You have to marvel at the visionary powers of the first person to decide that the fleshy crown of a rooster or chicken could be cut away, poked full of holes, boiled until the outer skin comes off, and then braised in aromatic liquids. Cockscombs are pretty standard stuff in Chinese cuisine, and old-school French cooks never wasted them, but today only die-hards like chef Chris Cosentino of San Francisco’s Incanto restaurant give them much play. Cosentino’s website features a few recipes for cockscombs, such as cockscombs with oyster mushrooms and candied cockscombs for dessert.

Pig Ears

Pig ears are most often found at pet store counters, where they are sold as delicious (or so it’s assumed) treats for dogs. But in Japan, Portugal, Spain, China, the Philippines and in American soul food cuisine, they provides crunchy texture and a nice pork flavor to dishes like red-braised, smothered, pickled or crispy pig ears. They need to be boiled for quite a while to soften all the cartilage, but the results are actually worth the work. For those concerned about these things, it will come as a relief to learn that pigs ears contain virtually no carbohydrates.


It’s OK to admit it: even the most heroic diner is going to hesitate before consuming the blood of an animal. In fact, if you keep Kosher, it’s forbidden.
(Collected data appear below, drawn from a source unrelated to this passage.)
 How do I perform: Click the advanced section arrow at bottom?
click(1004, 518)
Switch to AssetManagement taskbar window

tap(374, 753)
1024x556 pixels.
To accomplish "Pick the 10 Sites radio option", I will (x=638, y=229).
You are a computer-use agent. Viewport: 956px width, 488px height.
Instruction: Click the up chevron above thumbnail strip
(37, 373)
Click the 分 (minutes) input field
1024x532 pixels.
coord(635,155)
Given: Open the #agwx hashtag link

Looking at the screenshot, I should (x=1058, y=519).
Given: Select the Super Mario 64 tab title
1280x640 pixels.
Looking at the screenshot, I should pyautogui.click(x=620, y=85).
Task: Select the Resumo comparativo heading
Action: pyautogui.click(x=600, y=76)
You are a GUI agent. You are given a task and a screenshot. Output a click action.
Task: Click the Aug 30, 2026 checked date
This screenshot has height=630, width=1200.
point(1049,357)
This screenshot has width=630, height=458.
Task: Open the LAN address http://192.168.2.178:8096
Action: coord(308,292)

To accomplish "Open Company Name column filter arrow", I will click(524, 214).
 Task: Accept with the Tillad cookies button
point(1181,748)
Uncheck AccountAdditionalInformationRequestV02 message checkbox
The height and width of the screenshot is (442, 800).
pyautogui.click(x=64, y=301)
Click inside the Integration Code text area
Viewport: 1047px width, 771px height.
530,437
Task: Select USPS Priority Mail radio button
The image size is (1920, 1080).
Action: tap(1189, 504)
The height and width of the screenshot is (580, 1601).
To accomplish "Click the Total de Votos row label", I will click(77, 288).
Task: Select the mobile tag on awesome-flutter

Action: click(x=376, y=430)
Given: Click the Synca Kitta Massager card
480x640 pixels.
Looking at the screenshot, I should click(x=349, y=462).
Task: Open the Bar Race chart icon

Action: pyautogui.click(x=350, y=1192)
However, blood has a long and storied tradition in cooking. In Spanish tapas joints, blood is cooked, solidified, and then cut into little squares. All over Europe, thrifty cooks use it to make sausage and French cooks often used it to thicken sauces. Blood has always been considered a hearty food, good for vigor in cold weather and it has been an enduring favorite of the undead for millennia.